**PROBLEMS:**
(1) According to the tidypredict text, what does `tidypredict` create instead of translating directly to a SQL statement?
(2) From the tidypredict text, print everything from "1. Fit the model" down to "a Shiny app.".
(3) In the tidypredict text, list the steps of the overall workflow in the order given.

**PROVIDED TEXT:**
::::::::

Instead of translating directly to a SQL statement, `tidypredict` creates an R formula. That formula can then be used inside `dplyr`. The overall workflow would be as illustrated in the image above, and described here:

1. Fit the model using a base R model, or one from the packages listed in [Supported Models](#supported-models)
1. `tidypredict` reads model, and creates a list object with the necessary components to run predictions
1. `tidypredict` builds an R formula based on the list object
1. `dplyr` evaluates the formula created by `tidypredict`
1. `dplyr` translates the formula into a SQL statement, or any other interfaces.
1. The database executes the SQL statement(s) created by `dplyr`

### Parsed model spec

`tidypredict` writes and reads a spec based on a model. Instead of simply writing the R formula directly, splitting the spec from the formula adds the following capabilities:

1. No more saving models as `.rds` - Specifically for cases when the model needs to be used for predictions in a Shiny app.

::::::::

**STORED DATA:**
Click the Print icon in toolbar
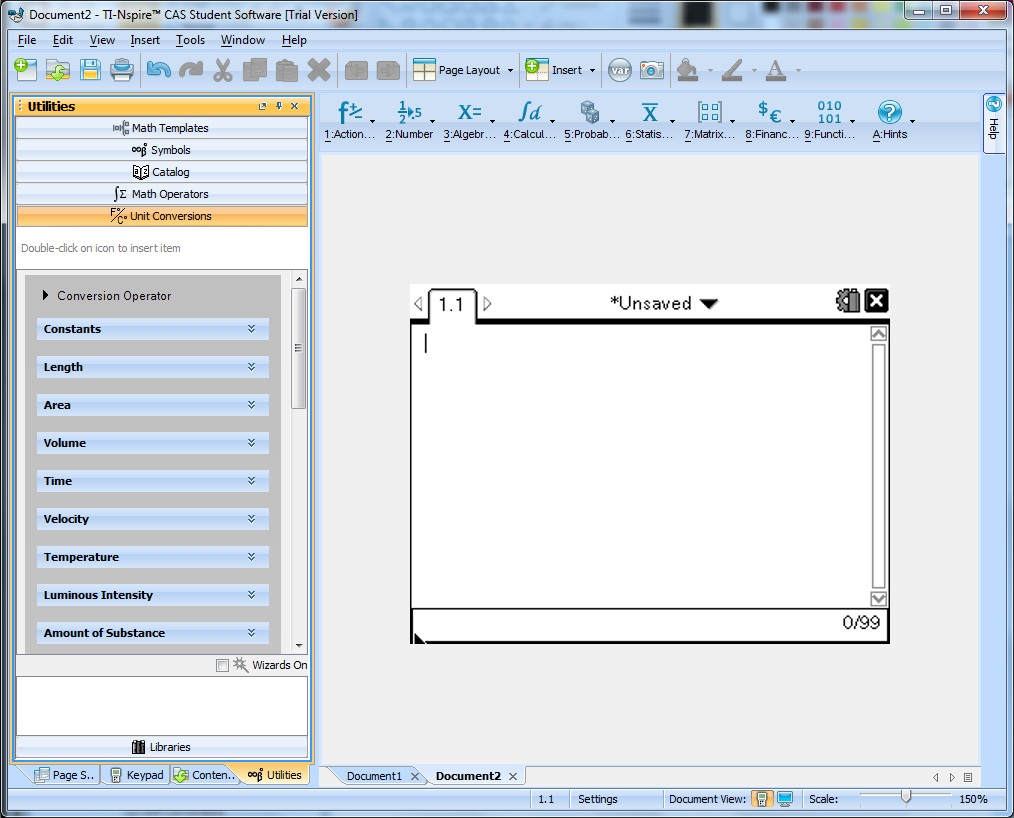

::::::::

**RESULTS IN ORDER:**
(1) An R formula.

(2)
1. Fit the model using a base R model, or one from the packages listed in [Supported Models](#supported-models)
1. `tidypredict` reads model, and creates a list object with the necessary components to run predictions
1. `tidypredict` builds an R formula based on the list object
1. `dplyr` evaluates the formula created by `tidypredict`
1. `dplyr` translates the formula into a SQL statement, or any other interfaces.
1. The database executes the SQL statement(s) created by `dplyr`

### Parsed model spec

`tidypredict` writes and reads a spec based on a model. Instead of simply writing the R formula directly, splitting the spec from the formula adds the following capabilities:

1. No more saving models as `.rds` - Specifically for cases when the model needs to be used for predictions in a Shiny app.

(3)
1. Fit the model using a base R model, or one from the packages listed in Supported Models.
2. `tidypredict` reads the model and creates a list object with the necessary components to run predictions.
3. `tidypredict` builds an R formula based on the list object.
4. `dplyr` evaluates the formula created by `tidypredict`.
5. `dplyr` translates the formula into a SQL statement, or any other interfaces.
6. The database executes the SQL statement(s) created by `dplyr`.